**About this task**:
Only those lines in the data below from the line containing "You are a computer-use agent. Viewport: 868px" through the line containing "You are a computer-use agent. Screen", both included, should be restated word for word.

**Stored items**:
>>>>
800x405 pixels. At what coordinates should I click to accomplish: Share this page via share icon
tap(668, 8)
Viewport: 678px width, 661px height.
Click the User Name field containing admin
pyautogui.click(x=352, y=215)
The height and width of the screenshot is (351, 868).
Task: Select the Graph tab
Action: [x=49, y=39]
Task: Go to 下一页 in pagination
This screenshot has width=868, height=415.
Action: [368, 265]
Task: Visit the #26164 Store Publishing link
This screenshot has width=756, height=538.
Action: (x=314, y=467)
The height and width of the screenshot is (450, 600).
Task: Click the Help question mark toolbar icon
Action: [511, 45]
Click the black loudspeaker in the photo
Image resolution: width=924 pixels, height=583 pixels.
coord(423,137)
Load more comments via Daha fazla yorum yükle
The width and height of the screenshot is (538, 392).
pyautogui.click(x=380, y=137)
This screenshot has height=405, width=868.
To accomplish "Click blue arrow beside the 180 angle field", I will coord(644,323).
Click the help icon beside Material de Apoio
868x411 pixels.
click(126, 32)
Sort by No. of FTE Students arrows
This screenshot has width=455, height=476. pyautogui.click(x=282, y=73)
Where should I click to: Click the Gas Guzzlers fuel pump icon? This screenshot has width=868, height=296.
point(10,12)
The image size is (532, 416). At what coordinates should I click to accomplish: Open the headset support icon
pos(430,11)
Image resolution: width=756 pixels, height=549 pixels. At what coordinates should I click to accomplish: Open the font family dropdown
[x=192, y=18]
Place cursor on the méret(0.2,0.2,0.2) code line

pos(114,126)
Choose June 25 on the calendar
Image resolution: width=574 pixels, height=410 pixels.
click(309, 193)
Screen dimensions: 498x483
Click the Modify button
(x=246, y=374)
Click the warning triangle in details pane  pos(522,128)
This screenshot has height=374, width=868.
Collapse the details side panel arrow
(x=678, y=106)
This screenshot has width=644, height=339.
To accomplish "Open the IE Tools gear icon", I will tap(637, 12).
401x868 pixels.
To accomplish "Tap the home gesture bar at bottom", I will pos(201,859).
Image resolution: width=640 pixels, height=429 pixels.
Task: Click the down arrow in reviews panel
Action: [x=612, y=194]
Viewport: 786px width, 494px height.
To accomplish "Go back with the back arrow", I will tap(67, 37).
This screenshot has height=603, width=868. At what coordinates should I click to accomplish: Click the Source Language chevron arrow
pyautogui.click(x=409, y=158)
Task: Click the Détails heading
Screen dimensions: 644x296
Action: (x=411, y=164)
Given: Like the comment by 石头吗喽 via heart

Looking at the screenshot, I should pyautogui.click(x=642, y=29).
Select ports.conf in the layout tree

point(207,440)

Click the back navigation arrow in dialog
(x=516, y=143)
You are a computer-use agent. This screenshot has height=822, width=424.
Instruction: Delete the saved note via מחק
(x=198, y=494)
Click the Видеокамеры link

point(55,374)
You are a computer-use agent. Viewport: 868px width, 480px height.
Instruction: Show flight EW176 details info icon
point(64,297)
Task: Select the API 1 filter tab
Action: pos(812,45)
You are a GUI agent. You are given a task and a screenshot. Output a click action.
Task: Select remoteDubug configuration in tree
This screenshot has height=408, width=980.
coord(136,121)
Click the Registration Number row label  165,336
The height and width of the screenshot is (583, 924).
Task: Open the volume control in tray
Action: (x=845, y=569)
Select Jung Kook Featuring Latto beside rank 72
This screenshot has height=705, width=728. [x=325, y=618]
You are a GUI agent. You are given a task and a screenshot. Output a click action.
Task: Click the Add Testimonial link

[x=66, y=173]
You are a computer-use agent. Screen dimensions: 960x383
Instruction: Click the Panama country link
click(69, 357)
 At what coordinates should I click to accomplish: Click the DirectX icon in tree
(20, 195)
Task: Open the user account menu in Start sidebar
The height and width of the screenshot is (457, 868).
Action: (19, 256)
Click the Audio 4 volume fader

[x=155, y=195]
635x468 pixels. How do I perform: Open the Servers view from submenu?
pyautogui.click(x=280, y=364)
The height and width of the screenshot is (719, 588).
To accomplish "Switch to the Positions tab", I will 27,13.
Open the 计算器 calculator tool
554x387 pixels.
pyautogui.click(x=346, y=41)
<<<<
**Exercise result**:
You are a computer-use agent. Viewport: 868px width, 480px height.
Instruction: Show flight EW176 details info icon
point(64,297)
Task: Select the API 1 filter tab
Action: pos(812,45)
You are a GUI agent. You are given a task and a screenshot. Output a click action.
Task: Select remoteDubug configuration in tree
This screenshot has height=408, width=980.
coord(136,121)
Click the Registration Number row label  165,336
The height and width of the screenshot is (583, 924).
Task: Open the volume control in tray
Action: (x=845, y=569)
Select Jung Kook Featuring Latto beside rank 72
This screenshot has height=705, width=728. [x=325, y=618]
You are a GUI agent. You are given a task and a screenshot. Output a click action.
Task: Click the Add Testimonial link

[x=66, y=173]
You are a computer-use agent. Screen dimensions: 960x383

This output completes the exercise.